── Data supplied ──

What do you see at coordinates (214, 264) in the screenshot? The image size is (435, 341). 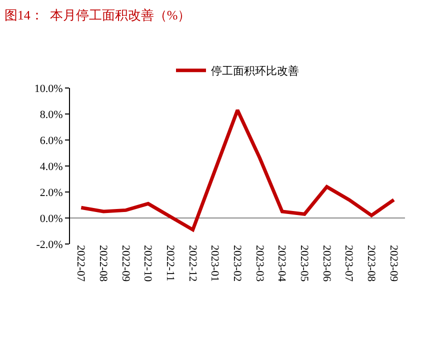 I see `x-tick-label: 2023-01` at bounding box center [214, 264].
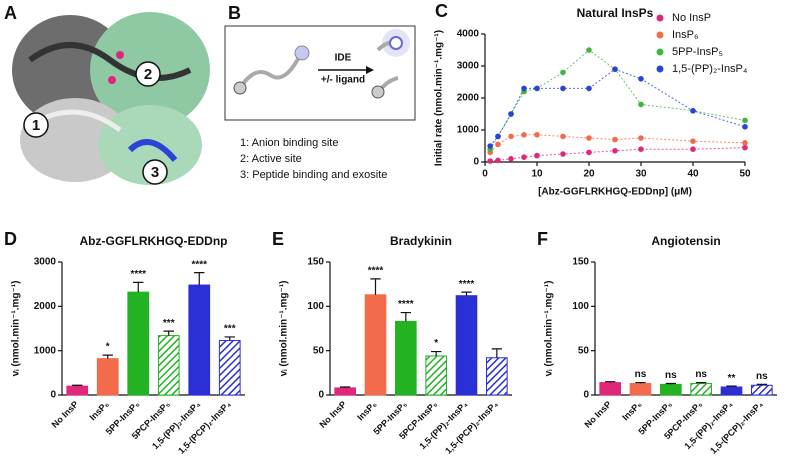  I want to click on significance-label: ***, so click(230, 330).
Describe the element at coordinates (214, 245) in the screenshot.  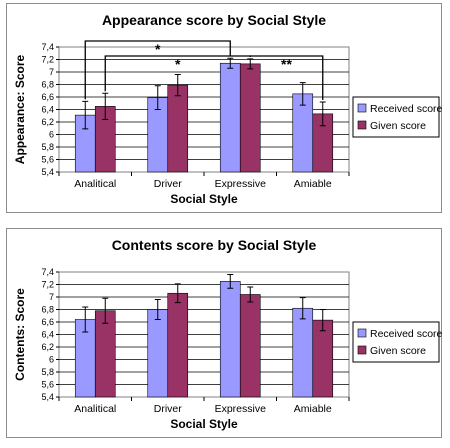
I see `chart-title: Contents score by Social Style` at that location.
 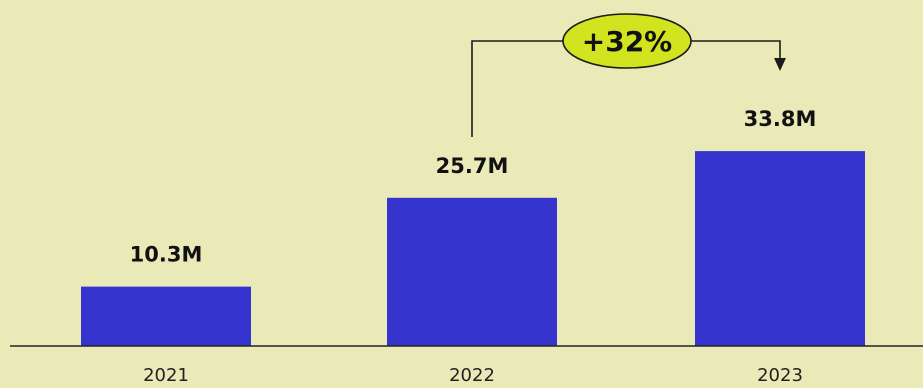 What do you see at coordinates (166, 255) in the screenshot?
I see `bar-value-label-2021: 10.3M` at bounding box center [166, 255].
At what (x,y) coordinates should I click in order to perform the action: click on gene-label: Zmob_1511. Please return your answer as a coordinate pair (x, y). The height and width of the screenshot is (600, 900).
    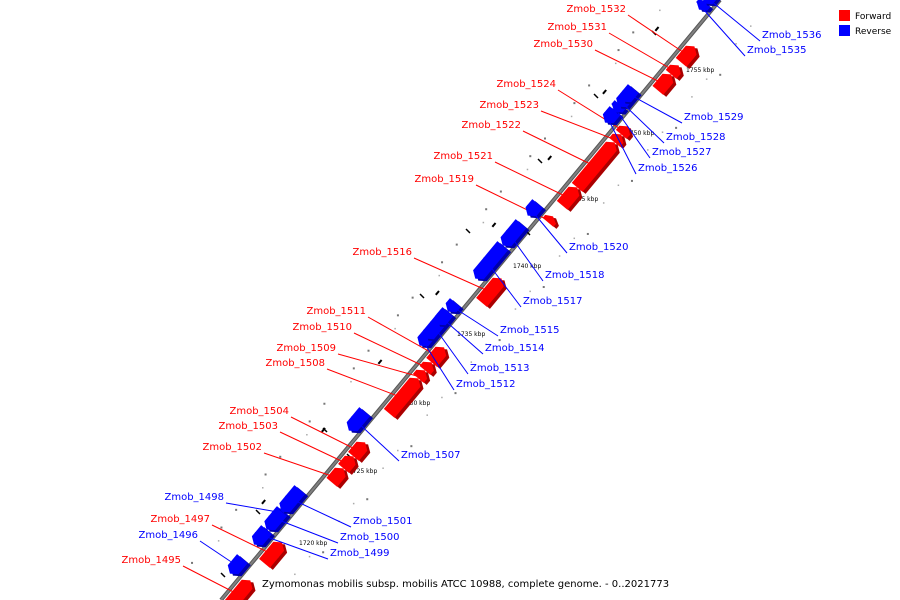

───

Work to complete
Copy out the rows from the line that contains "Describe the element" through the end of the rows, including both ends. Leave the pictures out.

Output for this exercise
Describe the element at coordinates (214, 245) in the screenshot.  
I see `chart-title: Contents score by Social Style` at that location.
  What do you see at coordinates (166, 255) in the screenshot?
I see `bar-value-label-2021: 10.3M` at bounding box center [166, 255].
At what (x,y) coordinates should I click in order to perform the action: click on gene-label: Zmob_1511. Please return your answer as a coordinate pair (x, y). The height and width of the screenshot is (600, 900).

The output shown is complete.